▶ [Text passage]:
┌──
Three out of four mothers admit to smacking their babies aged one year or less, according to a UK report. I am one of those mothers.
When Amelia was around 9 months old and teething she chomped down on my nipple at the end of a feed and gave me such a fright I instinctively reacted by smacking her on the arm. At the time I was horrified by my reaction. I still feel terrible about it. I never ever wanted to smack my children and here I was, hitting my innocent little baby who was just exploring her world.
Amelia didn’t seem too upset by my act of violence. She didn’t cry, just looked up at me, stunned. But I cried, and the memory of that awful act will probably stay with me forever. I don’t want to hit my children, ever.
Needless to say, most of our parents were hit as children, many of us were hit as children (my brother and I were,) and we can probably all recall a recent time when we witnessed a parent hitting their child in public.
So, are we allowed to hit our children? When is it justified? Does it work, and is there an alternative?
You are legally allowed to hit your child
According to Australian Common Law, you are allowed to hit your child so long as you do so to correct behaviour and only use reasonable force. In NSW, legislators tried to be a little more specific saying parents cannot use excessive physical punishment on any part of their child’s head or neck, or any other part of their body if the harm it causes lasts more than a short period.
But, if you live in New Zealand, Sweden, Norway, Austria, Denmark, Finland, Germany, Italy, the Netherlands, Israel, Iceland, Ukraine, Bulgaria, Hungary, Belgium, Greece and Costa Rica it’s illegal.
In Norway, their laws are pretty clear: “The child must not be subjected to violence, or in any other way be treated so as to harm or endanger his or her mental or physical health (The Children Act, Number 7, Section 30, April 1981).”
When are you justified to hit your child?
Hitting your child as an instinctive reaction to protect them is different to hitting your child as a disciplinary measure. If your child is reaching for a boiling pot of water and your first reaction is to reach out and smack their hand away you can feel pretty justified in hitting your child.
Hitting your child on a regular basis, without explaining why they’ve been hit is never justified.
John Morrissey from the Australian Family Association told The Australian newspaper that his organisation “defends the right of a reasonable parent to smack their child as part of a range of strategies to discipline them.”
John continues that whilst recent years have seen a decline in parents smacking their children, our society is no more peaceful or gentle. But smacking is just one factor that can influence the peacefulness of society. It’s possible that reduced rates of smacking have positively contributed to the peacefulness of today’s society.
└──
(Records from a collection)
┌──
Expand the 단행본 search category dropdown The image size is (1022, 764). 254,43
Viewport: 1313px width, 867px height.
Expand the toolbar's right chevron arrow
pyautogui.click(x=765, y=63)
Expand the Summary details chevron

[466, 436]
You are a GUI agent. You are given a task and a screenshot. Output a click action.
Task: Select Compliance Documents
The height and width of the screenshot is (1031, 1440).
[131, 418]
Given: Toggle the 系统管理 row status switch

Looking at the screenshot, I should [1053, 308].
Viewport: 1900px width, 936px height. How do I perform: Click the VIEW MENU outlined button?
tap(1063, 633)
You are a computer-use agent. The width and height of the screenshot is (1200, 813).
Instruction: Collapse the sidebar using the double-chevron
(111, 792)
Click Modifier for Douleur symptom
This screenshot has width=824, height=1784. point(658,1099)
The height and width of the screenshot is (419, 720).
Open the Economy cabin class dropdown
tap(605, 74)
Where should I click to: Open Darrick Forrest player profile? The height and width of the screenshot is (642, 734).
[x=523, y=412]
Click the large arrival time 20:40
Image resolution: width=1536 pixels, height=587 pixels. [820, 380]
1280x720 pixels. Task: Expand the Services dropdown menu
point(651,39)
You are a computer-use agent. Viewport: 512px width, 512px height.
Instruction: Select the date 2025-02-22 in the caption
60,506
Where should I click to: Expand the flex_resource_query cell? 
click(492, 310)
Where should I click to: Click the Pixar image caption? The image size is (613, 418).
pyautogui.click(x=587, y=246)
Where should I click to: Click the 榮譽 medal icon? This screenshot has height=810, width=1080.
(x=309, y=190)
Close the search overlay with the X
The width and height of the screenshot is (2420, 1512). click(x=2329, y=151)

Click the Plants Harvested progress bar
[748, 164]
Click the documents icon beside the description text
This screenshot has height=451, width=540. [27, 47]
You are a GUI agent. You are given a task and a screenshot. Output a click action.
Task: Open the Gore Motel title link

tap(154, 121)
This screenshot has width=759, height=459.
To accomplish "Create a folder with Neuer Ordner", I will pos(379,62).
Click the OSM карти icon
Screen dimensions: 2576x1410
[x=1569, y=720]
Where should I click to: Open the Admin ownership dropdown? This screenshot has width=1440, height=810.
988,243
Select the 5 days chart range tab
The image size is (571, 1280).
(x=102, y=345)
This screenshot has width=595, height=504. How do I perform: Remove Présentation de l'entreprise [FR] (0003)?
└──
▶ [Parts of the exercise]:
a: Translate this sentence from the article on smacking children into Spanish: "Hitting your child on a regular basis, without explaining why they’ve been hit is never justified."
b: From the article on smacking children, return the passage starting at "When are you" and ending at "hitting your child.".

▶ [Answers per task]:
a: Pegar a tu hijo de forma habitual, sin explicarle por qué se le ha pegado, nunca está justificado.

b:
When are you justified to hit your child?
Hitting your child as an instinctive reaction to protect them is different to hitting your child as a disciplinary measure. If your child is reaching for a boiling pot of water and your first reaction is to reach out and smack their hand away you can feel pretty justified in hitting your child.